Now, I’ll admit that, should I want something more interactive than Goodreads, and something that offers more conversational opportunities, I would be better off creating secondary Facebook and Twitter accounts. After all, in this day and age, I’m sure people have multiple accounts on the same site for vastly different purposes. But the traffic stats for my page aren’t overwhelming, particularly for such a small blog. If the readership base I have grows, then I might consider having Twitter or Facebook, because the core aspect of both is having some sort of an audience to converse with. If I don’t have that audience, and am tweeting into the virtual ether, it feels a little pointless. Goodreads, on the other hand, is something that I could use and enjoy without necessarily needing an audience (though one would be nice!)

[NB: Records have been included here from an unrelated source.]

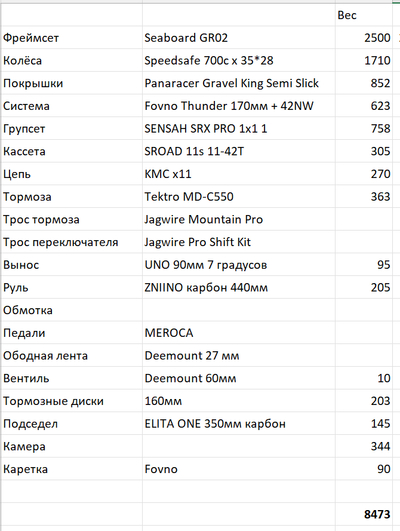Screen dimensions: 400x531
Task: Select the total weight 8473 cell
Action: point(364,514)
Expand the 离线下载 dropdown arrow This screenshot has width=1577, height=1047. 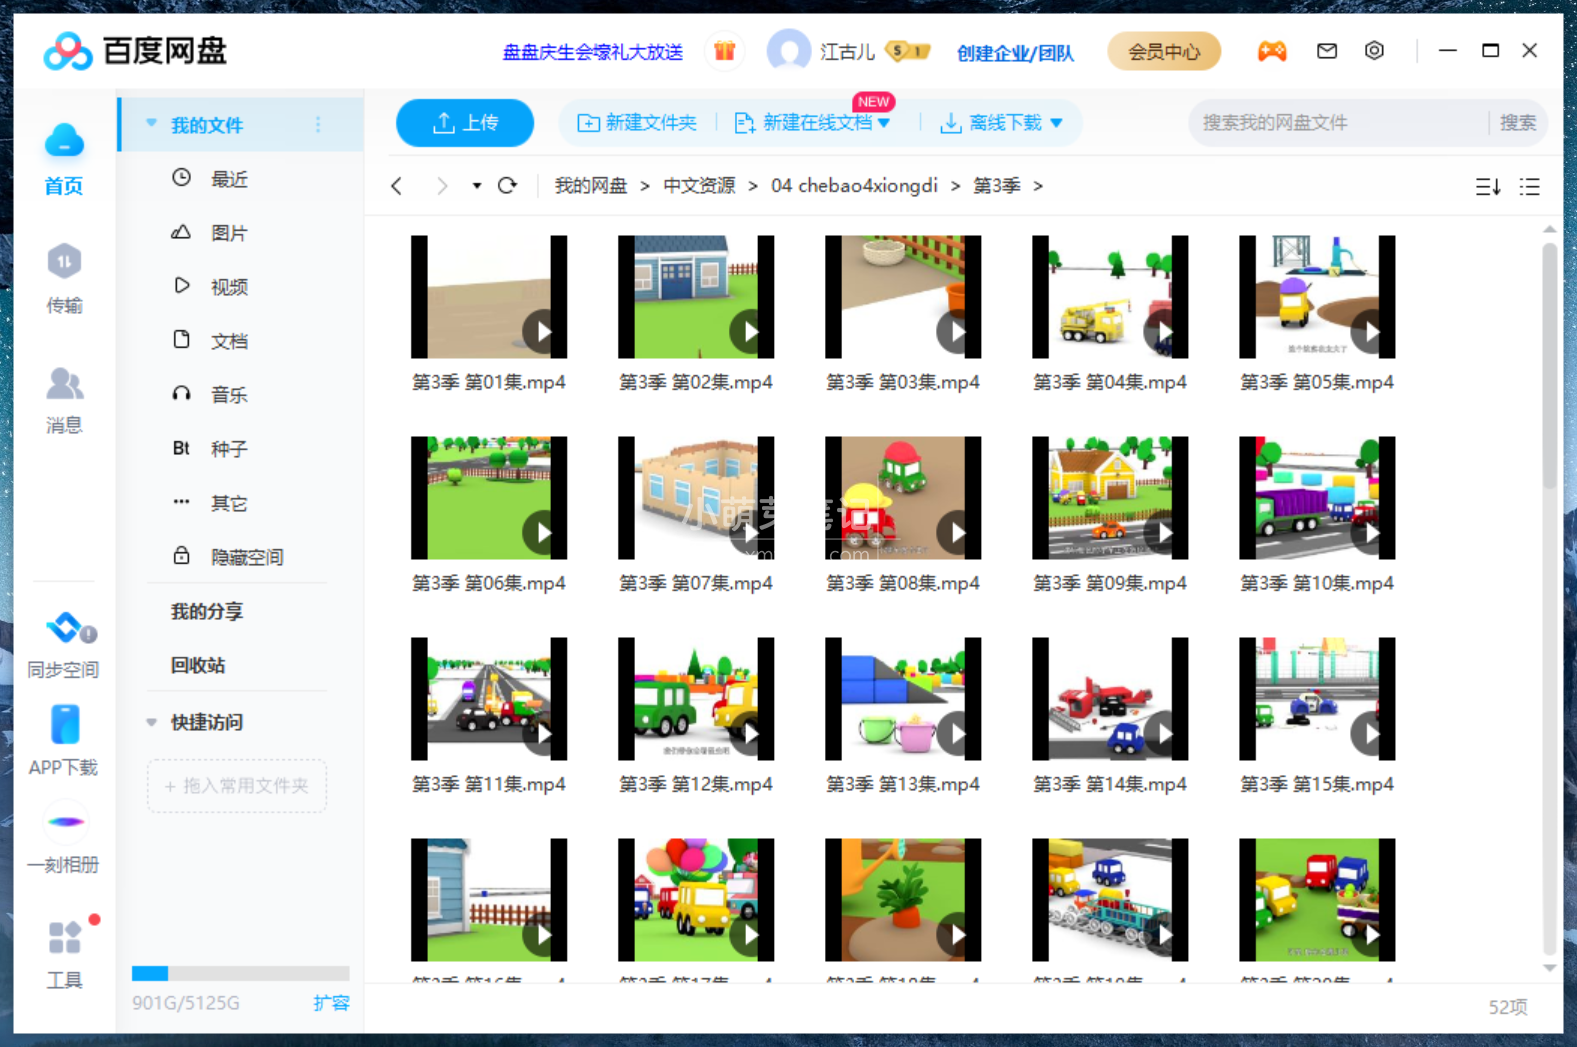tap(1057, 123)

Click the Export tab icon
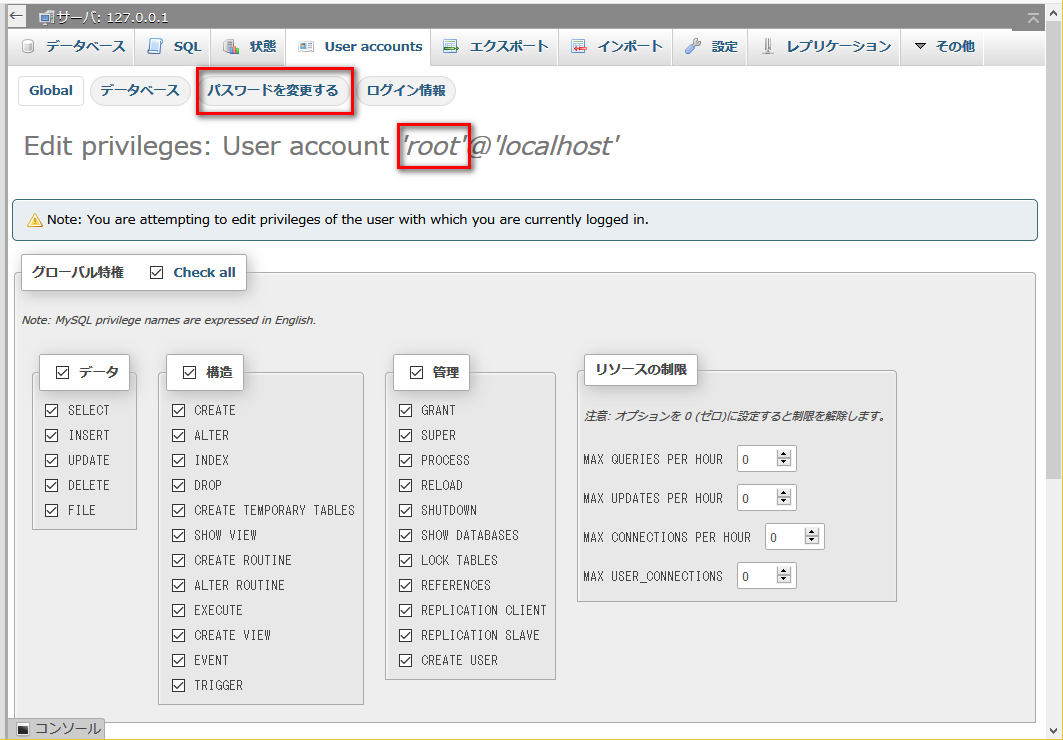[x=451, y=47]
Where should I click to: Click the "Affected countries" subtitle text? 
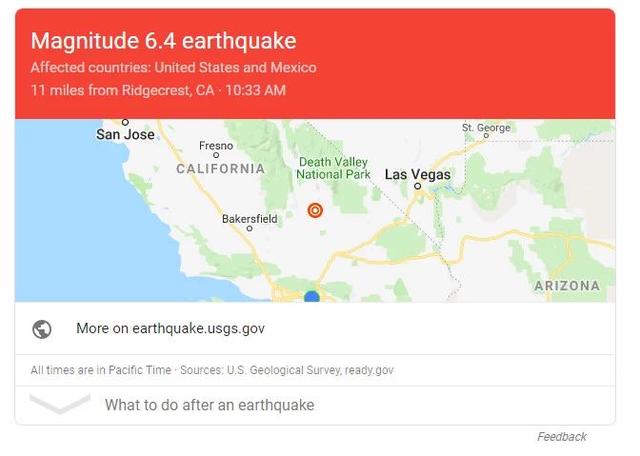(173, 68)
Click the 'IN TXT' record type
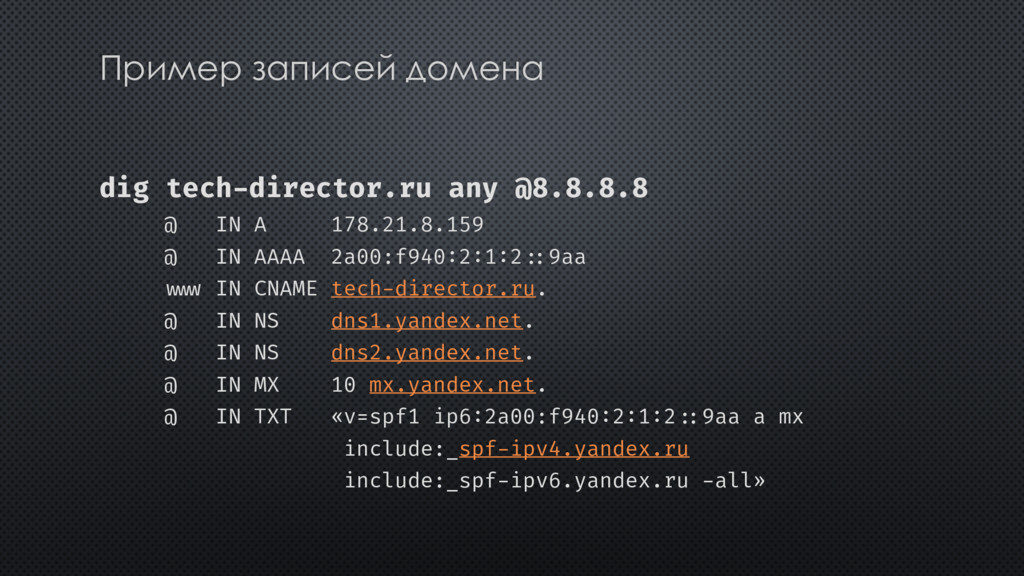 [254, 417]
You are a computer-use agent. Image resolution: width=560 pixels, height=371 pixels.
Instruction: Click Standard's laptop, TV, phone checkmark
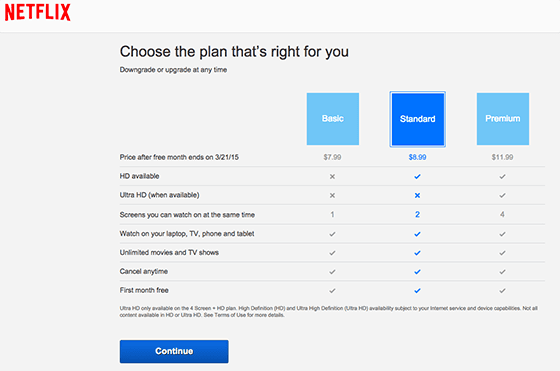click(417, 234)
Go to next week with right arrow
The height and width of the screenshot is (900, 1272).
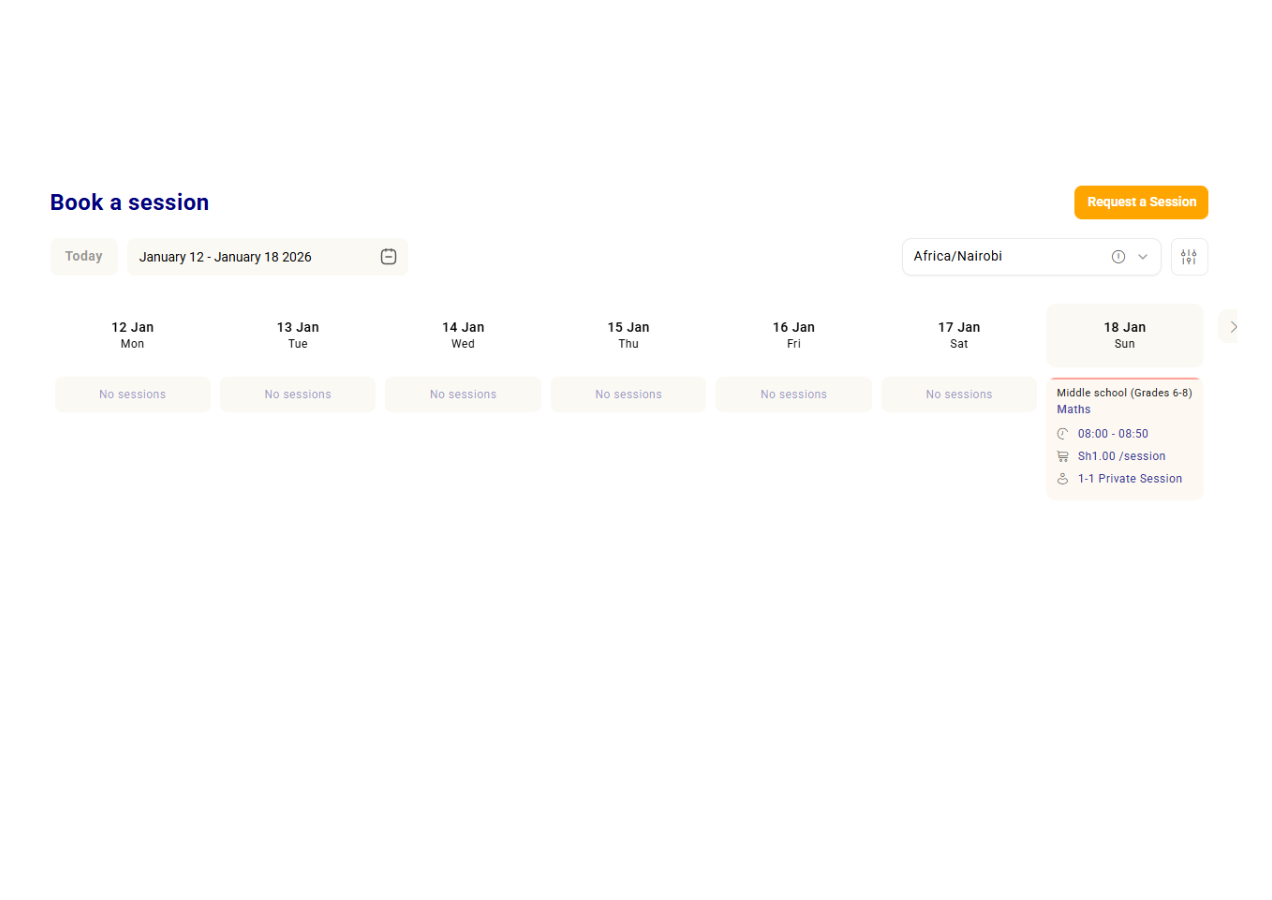(1232, 327)
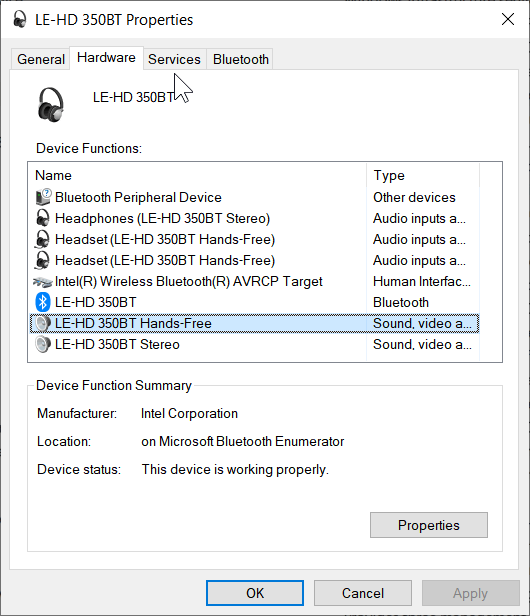Cancel the properties dialog
The image size is (530, 616).
click(363, 593)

But if I can go back to my earlier point for a minute, that about the personal/professional distinction, it ties in to something fellow MLISer Mallory posted recently, about socially aware networking. There, she spoke about how often people feel pressured to be silent for fear of judgement or bullying. I think something similar is at play here, at least with me – I feel a very strong urge to not talk about my own personal hobbies or interests beyond those that seem ‘appropriate’ for a library student (ex: reading) when I’m speaking in a professional capacity. While there’s definitely some distinction to be made, I’m coming to realize that a little bit of that personal quirkiness doesn’t need to be hidden on a professional blog – Mallory’s own example makes that clear. So I feel Goodreads is a step in that direction, as it reveals my own personal reading preferences.